◆ TASK STATEMENT ◆
Copy out every line of the data that follows, exactly.

(EXERCISE DATA begins)

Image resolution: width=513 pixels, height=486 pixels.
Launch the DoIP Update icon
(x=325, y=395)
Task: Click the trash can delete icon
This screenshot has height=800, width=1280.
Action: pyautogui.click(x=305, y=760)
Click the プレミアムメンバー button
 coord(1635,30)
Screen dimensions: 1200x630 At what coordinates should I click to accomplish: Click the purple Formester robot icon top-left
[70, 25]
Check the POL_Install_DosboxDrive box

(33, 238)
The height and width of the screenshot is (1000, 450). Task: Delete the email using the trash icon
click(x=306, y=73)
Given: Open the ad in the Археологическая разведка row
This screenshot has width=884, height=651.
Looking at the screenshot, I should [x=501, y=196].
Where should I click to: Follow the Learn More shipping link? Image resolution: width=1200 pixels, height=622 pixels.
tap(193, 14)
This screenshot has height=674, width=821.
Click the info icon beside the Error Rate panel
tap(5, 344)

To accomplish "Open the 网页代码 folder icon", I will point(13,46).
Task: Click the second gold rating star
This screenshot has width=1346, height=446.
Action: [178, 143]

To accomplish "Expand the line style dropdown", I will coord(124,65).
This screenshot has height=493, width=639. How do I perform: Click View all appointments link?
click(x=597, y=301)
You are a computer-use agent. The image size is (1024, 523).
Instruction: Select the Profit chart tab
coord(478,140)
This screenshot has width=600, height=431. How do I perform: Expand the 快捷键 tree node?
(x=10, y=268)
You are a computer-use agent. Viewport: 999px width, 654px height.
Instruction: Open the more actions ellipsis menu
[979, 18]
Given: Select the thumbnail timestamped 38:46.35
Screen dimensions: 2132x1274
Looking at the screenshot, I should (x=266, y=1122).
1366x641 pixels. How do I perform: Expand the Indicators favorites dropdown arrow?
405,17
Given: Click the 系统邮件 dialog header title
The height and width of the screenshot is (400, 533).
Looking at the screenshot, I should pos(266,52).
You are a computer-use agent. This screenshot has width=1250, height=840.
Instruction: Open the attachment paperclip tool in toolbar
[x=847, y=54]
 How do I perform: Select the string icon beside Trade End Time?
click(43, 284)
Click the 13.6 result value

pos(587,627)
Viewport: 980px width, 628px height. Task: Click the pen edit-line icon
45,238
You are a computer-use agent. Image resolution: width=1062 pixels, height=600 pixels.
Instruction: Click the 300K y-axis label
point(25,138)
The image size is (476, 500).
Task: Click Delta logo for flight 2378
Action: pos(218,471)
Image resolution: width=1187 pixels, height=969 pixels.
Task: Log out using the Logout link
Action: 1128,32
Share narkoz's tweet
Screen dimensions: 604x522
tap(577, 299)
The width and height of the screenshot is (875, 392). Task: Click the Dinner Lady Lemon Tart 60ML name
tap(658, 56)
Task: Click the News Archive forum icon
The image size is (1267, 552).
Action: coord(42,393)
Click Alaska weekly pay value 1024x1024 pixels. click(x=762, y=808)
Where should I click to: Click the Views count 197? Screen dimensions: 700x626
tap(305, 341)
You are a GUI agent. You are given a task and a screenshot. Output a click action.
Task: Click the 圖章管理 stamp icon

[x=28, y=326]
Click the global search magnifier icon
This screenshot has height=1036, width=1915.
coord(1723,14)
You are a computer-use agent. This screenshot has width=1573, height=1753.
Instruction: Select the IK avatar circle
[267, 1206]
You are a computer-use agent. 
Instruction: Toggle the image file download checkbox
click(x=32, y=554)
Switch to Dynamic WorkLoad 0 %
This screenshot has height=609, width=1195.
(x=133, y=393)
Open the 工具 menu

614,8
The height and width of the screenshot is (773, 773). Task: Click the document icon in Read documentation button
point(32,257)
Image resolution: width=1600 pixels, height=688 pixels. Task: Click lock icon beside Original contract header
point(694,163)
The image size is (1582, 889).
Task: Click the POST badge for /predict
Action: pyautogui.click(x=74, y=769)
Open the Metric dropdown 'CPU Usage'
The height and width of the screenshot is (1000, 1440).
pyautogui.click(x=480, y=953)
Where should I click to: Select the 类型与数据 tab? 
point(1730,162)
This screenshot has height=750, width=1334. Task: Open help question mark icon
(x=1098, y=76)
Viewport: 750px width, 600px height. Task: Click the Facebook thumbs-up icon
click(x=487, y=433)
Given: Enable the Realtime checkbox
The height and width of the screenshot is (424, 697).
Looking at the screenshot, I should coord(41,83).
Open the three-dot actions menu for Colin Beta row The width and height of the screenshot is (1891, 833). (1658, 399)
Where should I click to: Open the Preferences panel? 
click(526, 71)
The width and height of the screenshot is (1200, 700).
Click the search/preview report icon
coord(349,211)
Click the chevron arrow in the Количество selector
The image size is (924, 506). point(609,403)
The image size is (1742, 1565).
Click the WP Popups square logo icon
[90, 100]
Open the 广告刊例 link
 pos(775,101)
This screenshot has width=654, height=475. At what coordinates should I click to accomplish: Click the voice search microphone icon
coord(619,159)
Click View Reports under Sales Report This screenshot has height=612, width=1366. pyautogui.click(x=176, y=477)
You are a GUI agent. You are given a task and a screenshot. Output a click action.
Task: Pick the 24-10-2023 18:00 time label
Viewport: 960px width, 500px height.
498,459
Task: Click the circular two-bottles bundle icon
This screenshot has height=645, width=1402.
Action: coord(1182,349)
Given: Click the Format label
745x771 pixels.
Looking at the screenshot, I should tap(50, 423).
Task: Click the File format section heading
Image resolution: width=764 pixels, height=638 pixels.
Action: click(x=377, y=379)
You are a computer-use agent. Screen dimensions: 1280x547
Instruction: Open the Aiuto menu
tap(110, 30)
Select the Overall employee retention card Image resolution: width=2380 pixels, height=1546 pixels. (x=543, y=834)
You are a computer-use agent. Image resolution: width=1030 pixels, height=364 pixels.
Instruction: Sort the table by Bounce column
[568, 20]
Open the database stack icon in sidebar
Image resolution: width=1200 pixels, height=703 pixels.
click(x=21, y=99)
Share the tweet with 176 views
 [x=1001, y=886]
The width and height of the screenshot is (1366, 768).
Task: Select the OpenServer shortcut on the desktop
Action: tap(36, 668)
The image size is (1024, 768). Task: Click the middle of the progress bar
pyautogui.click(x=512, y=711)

(EXERCISE DATA ends)

◆ EXPECTED OUTPUT ◆
Image resolution: width=513 pixels, height=486 pixels.
Launch the DoIP Update icon
(x=325, y=395)
Task: Click the trash can delete icon
This screenshot has height=800, width=1280.
Action: pyautogui.click(x=305, y=760)
Click the プレミアムメンバー button
 coord(1635,30)
Screen dimensions: 1200x630 At what coordinates should I click to accomplish: Click the purple Formester robot icon top-left
[70, 25]
Check the POL_Install_DosboxDrive box

(33, 238)
The height and width of the screenshot is (1000, 450). Task: Delete the email using the trash icon
click(x=306, y=73)
Given: Open the ad in the Археологическая разведка row
This screenshot has width=884, height=651.
Looking at the screenshot, I should [x=501, y=196].
Where should I click to: Follow the Learn More shipping link? Image resolution: width=1200 pixels, height=622 pixels.
tap(193, 14)
This screenshot has height=674, width=821.
Click the info icon beside the Error Rate panel
tap(5, 344)

To accomplish "Open the 网页代码 folder icon", I will point(13,46).
Task: Click the second gold rating star
This screenshot has width=1346, height=446.
Action: [178, 143]

To accomplish "Expand the line style dropdown", I will coord(124,65).
This screenshot has height=493, width=639. How do I perform: Click View all appointments link?
click(x=597, y=301)
You are a computer-use agent. The image size is (1024, 523).
Instruction: Select the Profit chart tab
coord(478,140)
This screenshot has width=600, height=431. How do I perform: Expand the 快捷键 tree node?
(x=10, y=268)
You are a computer-use agent. Viewport: 999px width, 654px height.
Instruction: Open the more actions ellipsis menu
[979, 18]
Given: Select the thumbnail timestamped 38:46.35
Screen dimensions: 2132x1274
Looking at the screenshot, I should (x=266, y=1122).
1366x641 pixels. How do I perform: Expand the Indicators favorites dropdown arrow?
405,17
Given: Click the 系统邮件 dialog header title
The height and width of the screenshot is (400, 533).
Looking at the screenshot, I should pos(266,52).
You are a computer-use agent. This screenshot has width=1250, height=840.
Instruction: Open the attachment paperclip tool in toolbar
[x=847, y=54]
 How do I perform: Select the string icon beside Trade End Time?
click(43, 284)
Click the 13.6 result value

pos(587,627)
Viewport: 980px width, 628px height. Task: Click the pen edit-line icon
45,238
You are a computer-use agent. Image resolution: width=1062 pixels, height=600 pixels.
Instruction: Click the 300K y-axis label
point(25,138)
The image size is (476, 500).
Task: Click Delta logo for flight 2378
Action: pos(218,471)
Image resolution: width=1187 pixels, height=969 pixels.
Task: Log out using the Logout link
Action: 1128,32
Share narkoz's tweet
Screen dimensions: 604x522
tap(577, 299)
The width and height of the screenshot is (875, 392). Task: Click the Dinner Lady Lemon Tart 60ML name
tap(658, 56)
Task: Click the News Archive forum icon
The image size is (1267, 552).
Action: coord(42,393)
Click Alaska weekly pay value 1024x1024 pixels. click(x=762, y=808)
Where should I click to: Click the Views count 197? Screen dimensions: 700x626
tap(305, 341)
You are a GUI agent. You are given a task and a screenshot. Output a click action.
Task: Click the 圖章管理 stamp icon

[x=28, y=326]
Click the global search magnifier icon
This screenshot has height=1036, width=1915.
coord(1723,14)
You are a computer-use agent. This screenshot has width=1573, height=1753.
Instruction: Select the IK avatar circle
[267, 1206]
You are a computer-use agent. 
Instruction: Toggle the image file download checkbox
click(x=32, y=554)
Switch to Dynamic WorkLoad 0 %
This screenshot has height=609, width=1195.
(x=133, y=393)
Open the 工具 menu

614,8
The height and width of the screenshot is (773, 773). Task: Click the document icon in Read documentation button
point(32,257)
Image resolution: width=1600 pixels, height=688 pixels. Task: Click lock icon beside Original contract header
point(694,163)
The image size is (1582, 889).
Task: Click the POST badge for /predict
Action: pyautogui.click(x=74, y=769)
Open the Metric dropdown 'CPU Usage'
The height and width of the screenshot is (1000, 1440).
pyautogui.click(x=480, y=953)
Where should I click to: Select the 类型与数据 tab? 
point(1730,162)
This screenshot has height=750, width=1334. Task: Open help question mark icon
(x=1098, y=76)
Viewport: 750px width, 600px height. Task: Click the Facebook thumbs-up icon
click(x=487, y=433)
Given: Enable the Realtime checkbox
The height and width of the screenshot is (424, 697).
Looking at the screenshot, I should coord(41,83).
Open the three-dot actions menu for Colin Beta row The width and height of the screenshot is (1891, 833). (1658, 399)
Where should I click to: Open the Preferences panel? 
click(526, 71)
The width and height of the screenshot is (1200, 700).
Click the search/preview report icon
coord(349,211)
Click the chevron arrow in the Количество selector
The image size is (924, 506). point(609,403)
The image size is (1742, 1565).
Click the WP Popups square logo icon
[90, 100]
Open the 广告刊例 link
 pos(775,101)
This screenshot has width=654, height=475. At what coordinates should I click to accomplish: Click the voice search microphone icon
coord(619,159)
Click View Reports under Sales Report This screenshot has height=612, width=1366. pyautogui.click(x=176, y=477)
You are a GUI agent. You are given a task and a screenshot. Output a click action.
Task: Pick the 24-10-2023 18:00 time label
Viewport: 960px width, 500px height.
498,459
Task: Click the circular two-bottles bundle icon
This screenshot has height=645, width=1402.
Action: coord(1182,349)
Given: Click the Format label
745x771 pixels.
Looking at the screenshot, I should tap(50, 423).
Task: Click the File format section heading
Image resolution: width=764 pixels, height=638 pixels.
Action: click(x=377, y=379)
You are a computer-use agent. Screen dimensions: 1280x547
Instruction: Open the Aiuto menu
tap(110, 30)
Select the Overall employee retention card Image resolution: width=2380 pixels, height=1546 pixels. (x=543, y=834)
You are a computer-use agent. Image resolution: width=1030 pixels, height=364 pixels.
Instruction: Sort the table by Bounce column
[568, 20]
Open the database stack icon in sidebar
Image resolution: width=1200 pixels, height=703 pixels.
click(x=21, y=99)
Share the tweet with 176 views
 [x=1001, y=886]
The width and height of the screenshot is (1366, 768).
Task: Select the OpenServer shortcut on the desktop
Action: tap(36, 668)
The image size is (1024, 768). Task: Click the middle of the progress bar
pyautogui.click(x=512, y=711)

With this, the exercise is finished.